Data rows:
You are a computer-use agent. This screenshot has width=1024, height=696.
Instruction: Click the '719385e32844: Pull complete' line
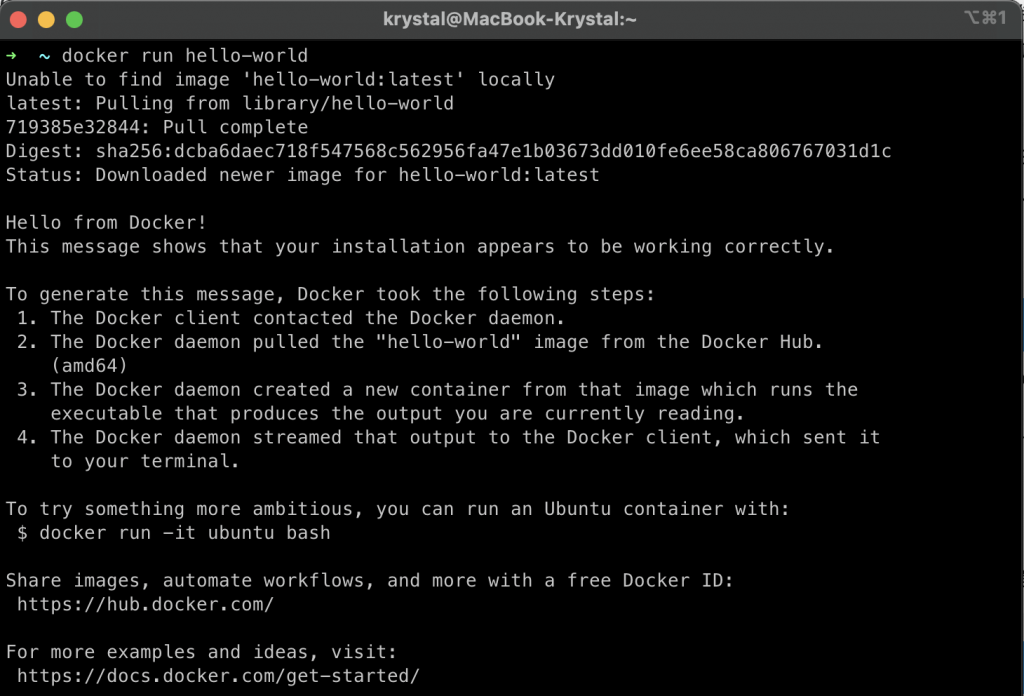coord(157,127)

---

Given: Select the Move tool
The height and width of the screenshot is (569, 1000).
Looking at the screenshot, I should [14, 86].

Instruction: Write everything from the line containing "You are a computer-use" down to the line containing "coord(157,127)" as a JSON list of strings, with one string per line and no blank lines. Leave the pictures out.

Output for this task:
[
  "You are a computer-use agent. This screenshot has width=1024, height=696.",
  "Instruction: Click the '719385e32844: Pull complete' line",
  "coord(157,127)"
]